Она улыбается с сочувствием. — Нет. Но, если позволю себе предположить, я бы сказала… — она несколько раз постучала по подбородку. — Три месяца, две недели и четыре дня?
— Как…?
Она указывает рукой себе за спину. Оказывается, она вырезала линии на боковой стороне книжной полки, отмечая время группами по пять дней.
— Чёрт, — шепчу я. Их так много. Визуальное воплощение того, как долго отсутствовала Серена, и…
Не задумываясь, я наполовину перекатываюсь, наполовину отталкиваюсь от кровати, чтобы крепко обнять её. Я едва могу поднять руки, но она, не обращая внимания на мои неудобства, отвечает мне крепким объятием.
— Ты только что инициировала физический контакт? Что происходит? Ты начала посещать терапию, пока меня не было?
— Я скучала по тебе, — говорю я ей в волосы. — Не знала, где ты. Я искала тебя повсюду, и…
— Я была здесь, — она похлопывает меня по спине, крепче сжимая.
— Где, блять, это «здесь»? — я отстраняюсь, чтобы получше разглядеть её. На ней мешковатые джинсы и футболка с длинным рукавом, которой я никогда не видела. Она по-прежнему мягкая и фигуристая, но в последний раз, когда я её видела, у неё была чёлка и каре чуть ниже подбородка, а теперь волосы совсем по-другому подстрижены. — Ты хорошо выглядишь.
Она приподнимает бровь.
— Странная фраза на этапе обмена жизненно важной информацией после совместного похищения.
— Это был гребаный комплимент!
— Хорошо. Спасибо. Как ты знаешь, я всегда стеснялась своего лба, но, возможно, зря? Может, мне стоит забить на ежемесячную стрижку…
— Ладно, замолчи. Где мы?
Она закатывает глаза.
— Понятия не имею. И поверь мне, я пыталась выяснить, но никаких отверстий нет, а место очень хорошо звукоизолировано. Должно быть, под нами по меньшей мере четыре или пять этажей, судя по звукам труб в ванной. Охранники, которые меня кормят, очень осторожны, чтобы не показываться и не подходить достаточно близко, чтобы я могла определить их вид, но теперь, когда твой друг Мик показался, я полагаю, мы на территории оборотней. Хотя это не сильно сужает круг поисков.

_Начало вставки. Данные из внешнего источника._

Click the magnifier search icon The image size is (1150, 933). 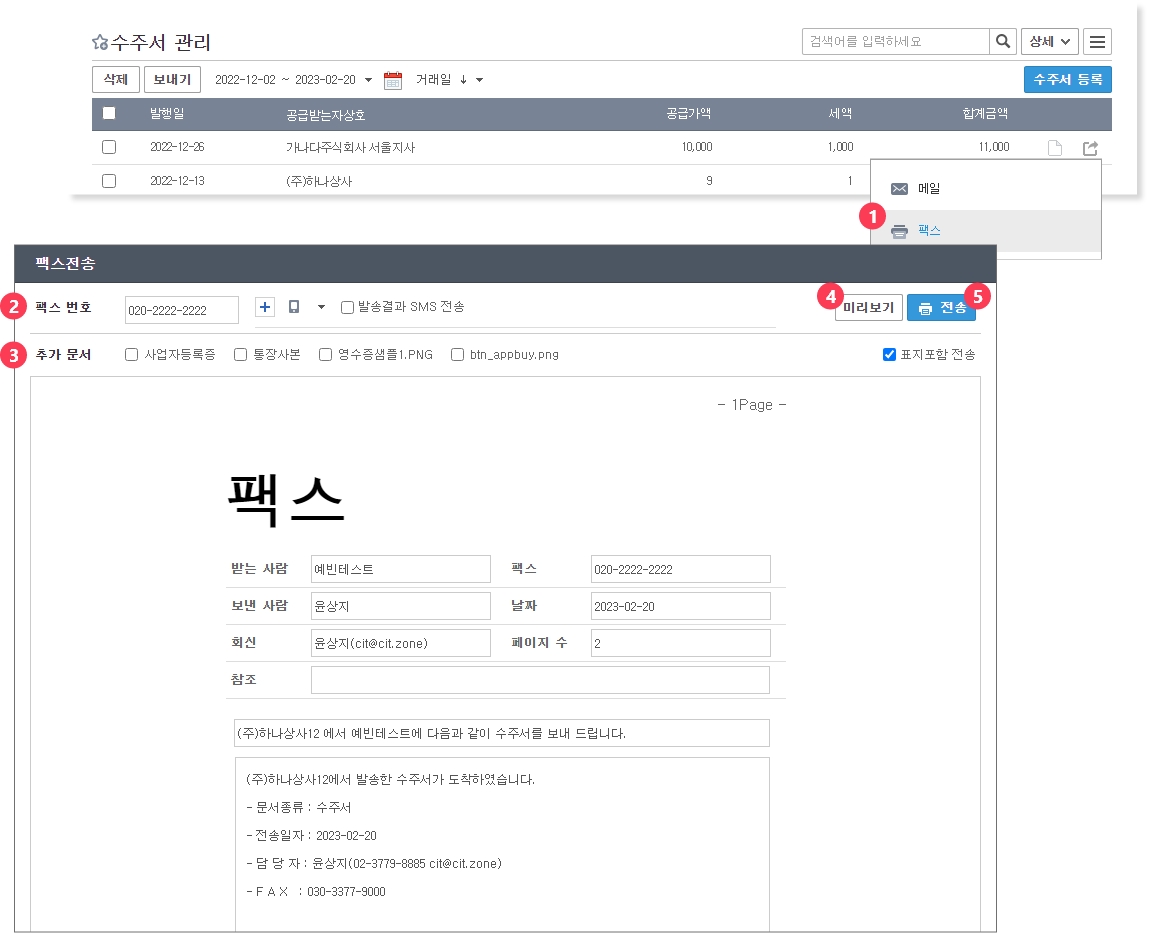[1002, 42]
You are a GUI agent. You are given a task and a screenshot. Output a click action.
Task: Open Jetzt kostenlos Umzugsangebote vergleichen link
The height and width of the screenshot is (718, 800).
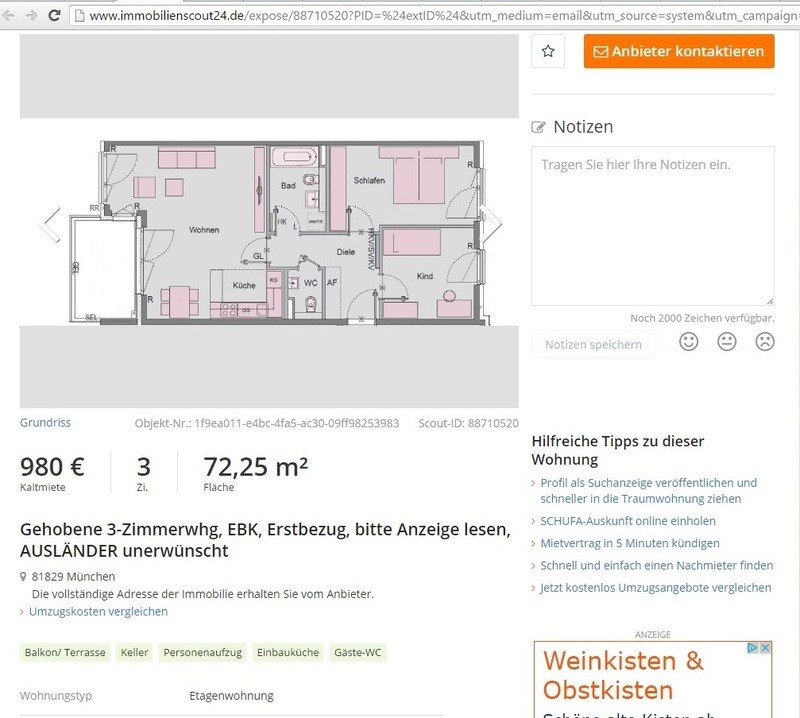pos(655,588)
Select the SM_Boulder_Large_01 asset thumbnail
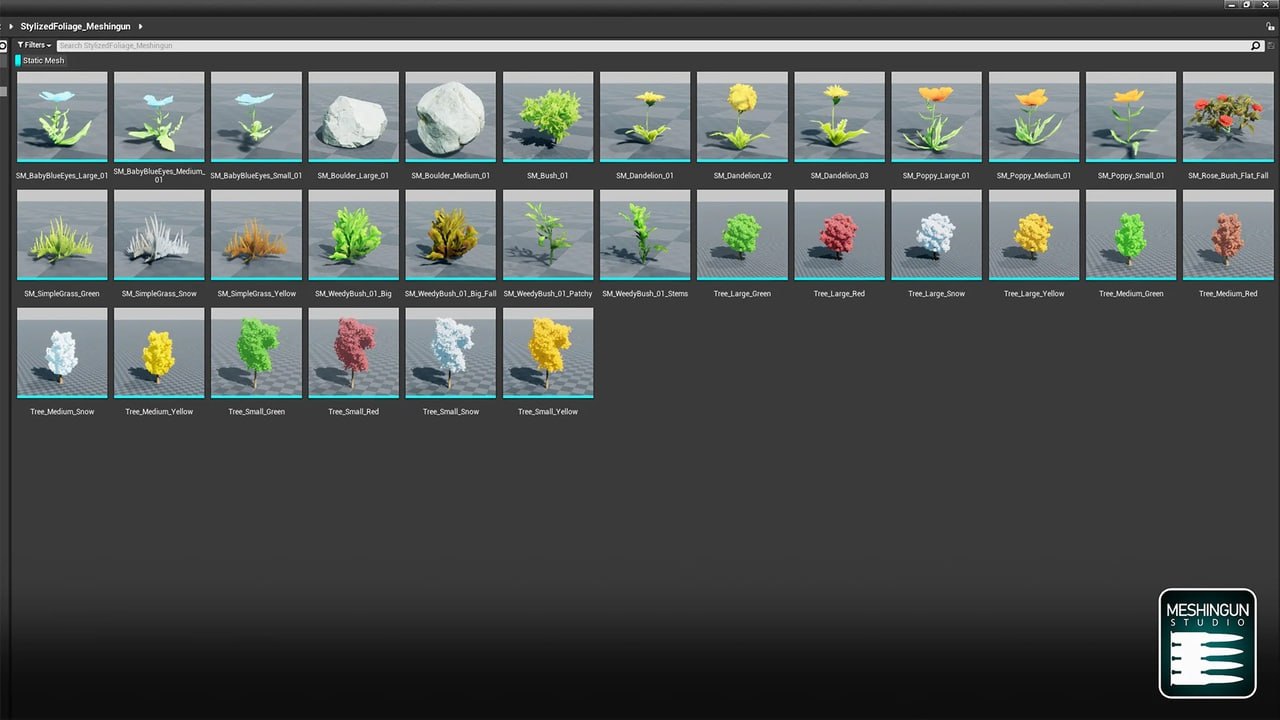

Эмери. Она должна быть замешана в этом. А Мик всё это время помогал ей в этом. В конце концов, он был одним из заместителей Роско.
Провожу рукой по лбу. — Как тебя занесло к оборотням?
— Отличный вопрос! Хочешь длинный ответ или короткий? За последние месяцы у меня было достаточно времени, чтобы проработать обе версии.
— Они тебя ранили? Они пытали тебя, допрашивали, или…
Она качает головой. — Они хорошо ко мне относятся, если не считать постоянного нарушения моих человеческих прав. Но они ни разу не выводили меня из этой комнаты, а я пыталась. Притворялась больной, вела себя агрессивно — бесполезно. Охранники — подонки невероятных размеров и наотрез отказываются разговаривать со мной.
— Как они тебя схватили?
— Последнее, что я помню, как шла по тротуару к тебе домой с работы, а потом бац — и я здесь.
Оглядываю чердак. — Чем ты вообще всё это время занимаешься?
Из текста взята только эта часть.